The business mission of our client is to provide their customers with supreme quality, cost-effective packaging solutions. Using a materials database of over 20 million data points and 15.000+ formulations and receipts, our client needs to constantly keep an eye on the price of every component included into chemical formulas in order to provide their customers with products of best cost price on the market.
The client reached out to SSA Data with the request to develop a solution capable of scraping a website www.ulprospector.com and collecting the data on the raw materials used in ink formulations which are an indispensable part of many chemical compositions. Particularly the client was looking for the following data attributes:
- Product name;
- Product description;
- Check-summed number;
- Percent solids;
- Molecular weight;
- Color, APHA;
- Oligomer weight;
- Refractive index;
- Tensile strength;
- Glass transition temp.
The raw materials data provided by different manufacturers, that contained text and numeric descriptions of products was expected to be downloaded in .pdf format data sheets, which later had to be parsed, saved into text format, and then processed with the aim to find values for the attributes required. Furthermore, the client was willing to have the retrieved data organized in an MS SQL database with the ability to add new materials every few months.
Before engaging in the project development, SSA Data engineers looked through the CSV document provided by the client that contained over 7.000 unique URLs to the pages with raw materials the client was looking for. Each product page on the website contained a link to the pdf document where the manufacturers specified all the relevant information about their products.
During the first project, stage engineers developed a crawling solution for scraping PDF files from the pages on www.ulprospector.com, by using links provided by the client.
In order to access the pdf documents with products' data, it was necessary to log in to the website. However, due to a complex registration and verification process, it was a very challenging matter. Furthermore, engineers faced with the restriction of the number of pdfs they could scrape using one account, therefore they needed to create additional accounts for scraping all the products from the client's list.
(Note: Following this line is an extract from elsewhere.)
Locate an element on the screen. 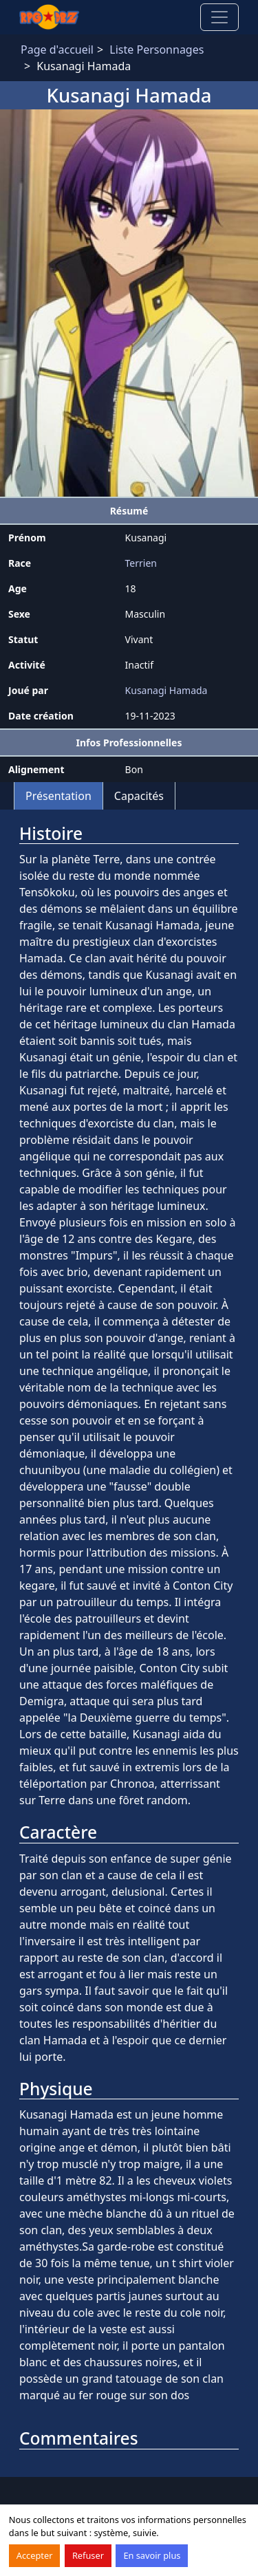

Most manufacturers used a single style of specification sheets across all their product ranges, but each manufacturer differed in certain moments. SSA Data engineers parsed the scraped PDF files, performed a full-text search, and created specific advanced algorithms to identify keywords from the page for every single manufacturer and assigned encoded words to them. The encoded words were later used to find the required values while processing the text.
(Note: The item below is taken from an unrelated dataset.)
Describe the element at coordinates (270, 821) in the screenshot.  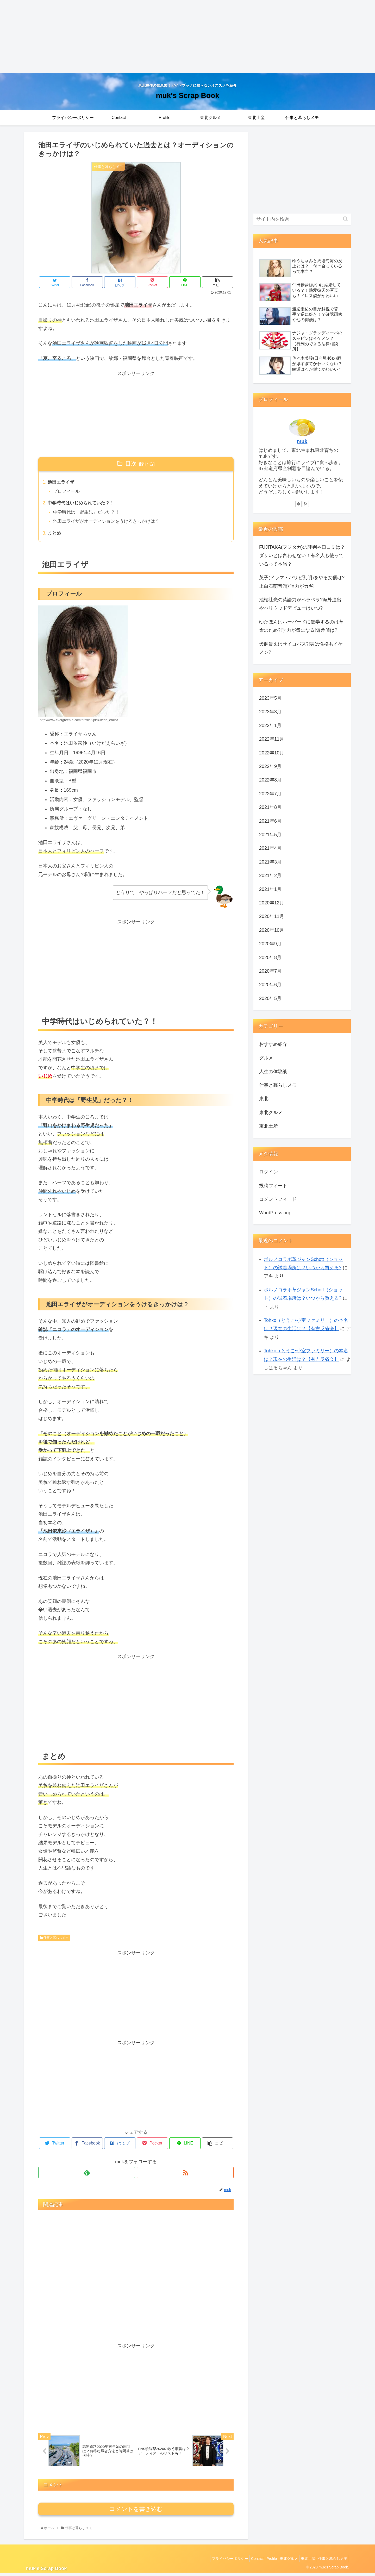
I see `2021年6月` at that location.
The last step was devoted to processing the text for matching values with the keywords which were identified earlier and delivering the retrieved data in Excel format to the client.
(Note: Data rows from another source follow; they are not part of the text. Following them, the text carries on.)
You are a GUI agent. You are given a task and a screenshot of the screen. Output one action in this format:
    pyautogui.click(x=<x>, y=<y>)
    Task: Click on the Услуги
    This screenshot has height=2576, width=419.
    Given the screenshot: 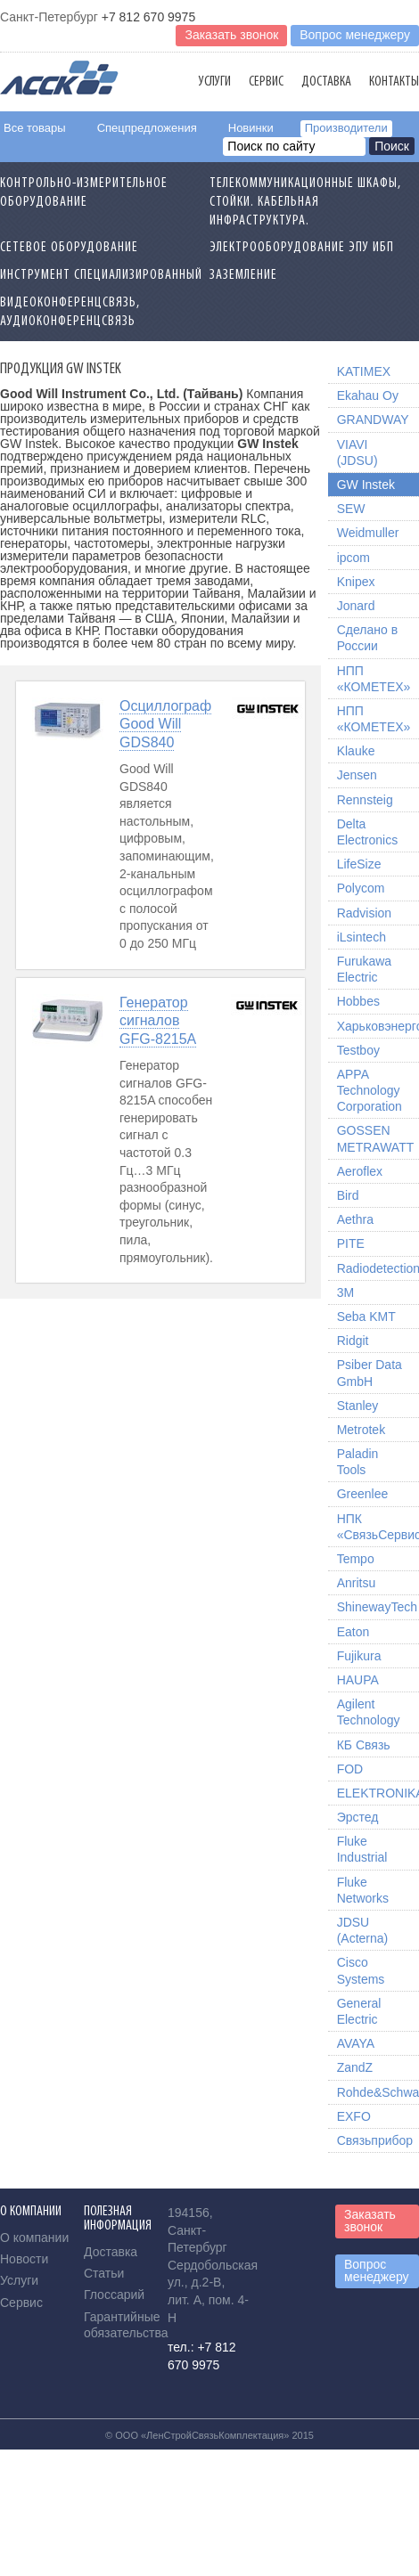 What is the action you would take?
    pyautogui.click(x=215, y=82)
The SSA Data team delivered a custom web scraping solution capable of collecting, analyzing, and converting massive amounts of data for providing the client with the exhaustive and relevant information. Thanks to the implemented software, our client could receive the valuable information regarding any cost fluctuations of the raw materials used in ink formulations to have the opportunity to react immediately for keeping their manufacturing prices on the competitive level.